Source document

[Start of Attachment]

The esterification of glycerol with acetic acid is one of the promising approaches for glycerol utilization and the principal products obtained by this reaction are triacetin, diacetin, and monoacetin, which have many industrial usages (Figure 7). The products like triacetin have various usages, going from cosmetics to fuel additives. Monoacetin and diacetin also have important applications, especially in cryogenics and the production of biodegradable polyesters [103].
In a study, Fereira et al. [104] presented the glycerol esterification with acetic acid using dodecamolybdophosphoric acid encaged in the USY zeolite catalyst. The ester products were triacetin, diacetin, and monoacetin. A higher loading of the heteropolyacid amount would suppress the catalytic efficiently owing to a decrease in the microporous volume surface area that lead to internal diffusion limitation [104]. Liu et al. [105] synthesized an H-ZSM-5/MCM-41 molecular sieve zeolite catalysts with well-defined micro/mesoporous features. The prepared catalysts showed high activity for selective formation of triacetin, via glycerol esterification with acetic acid. The triacetin selectivity was over 91%, and the glycerol conversion was demonstrated to be 100%, which can be related to the synergistic effect regarding appropriate acidic properties, good stability and excellent diffusion efficiency derived from the combined benefits of mesoporous molecular sieve MCM-41 and microporous molecular sieve H-ZSM-5 [105].

[End of Attachment]

Given data
[Start of Attachment]

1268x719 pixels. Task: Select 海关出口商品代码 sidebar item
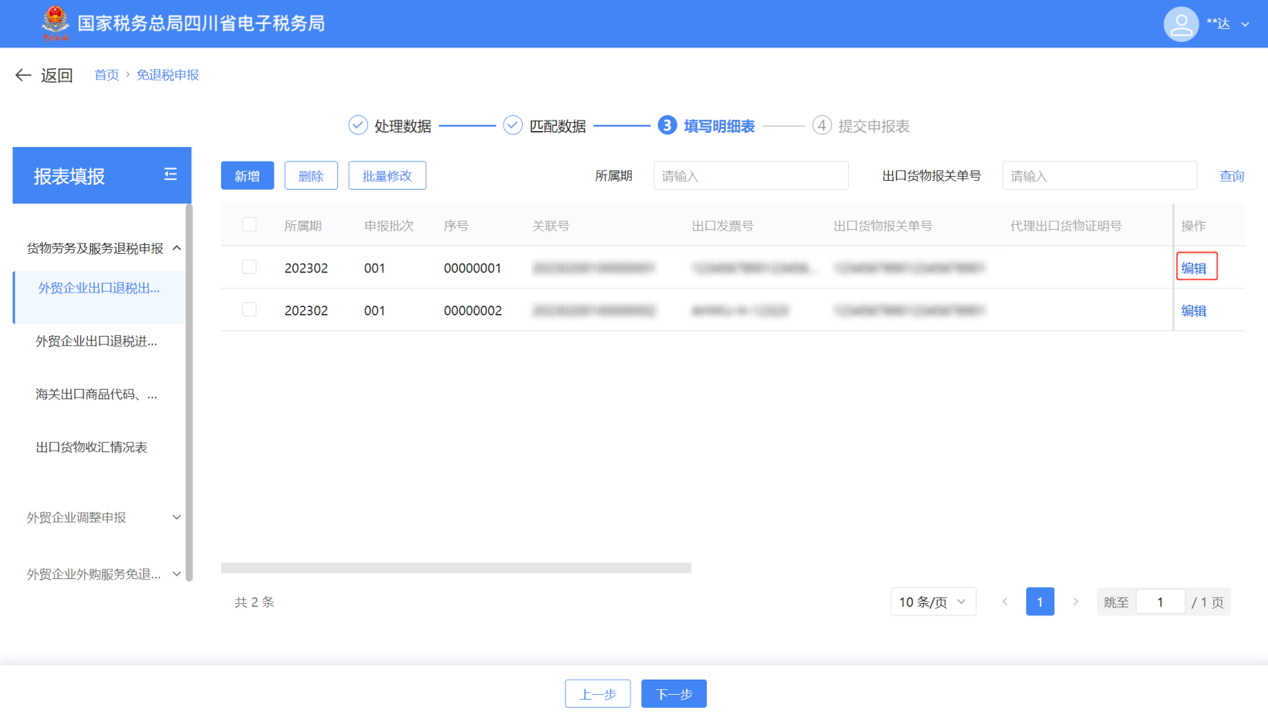[x=96, y=394]
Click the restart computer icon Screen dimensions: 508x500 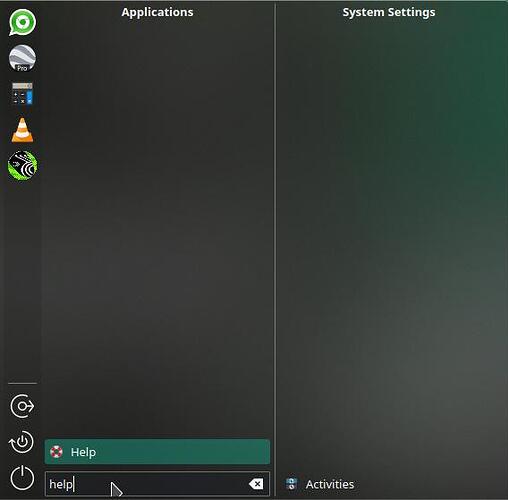[x=22, y=442]
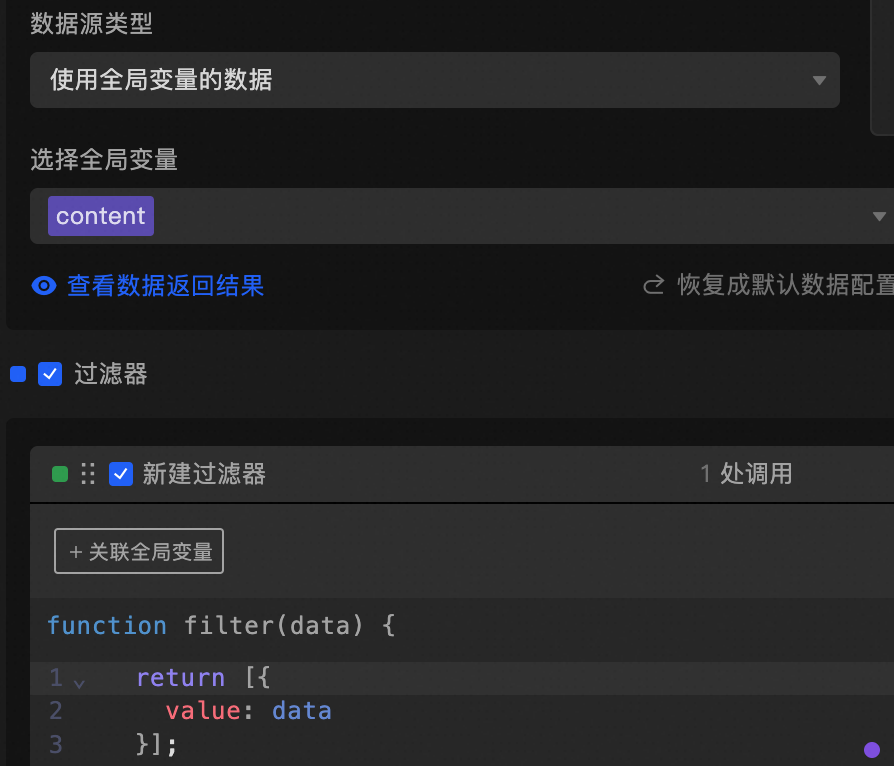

[End of Attachment]

What you will do
In the text on glycerol esterification with acetic acid, what triacetin selectivity did Liu et al. report for the H-ZSM-5/MCM-41 catalysts?

Exercise response
Over 91%.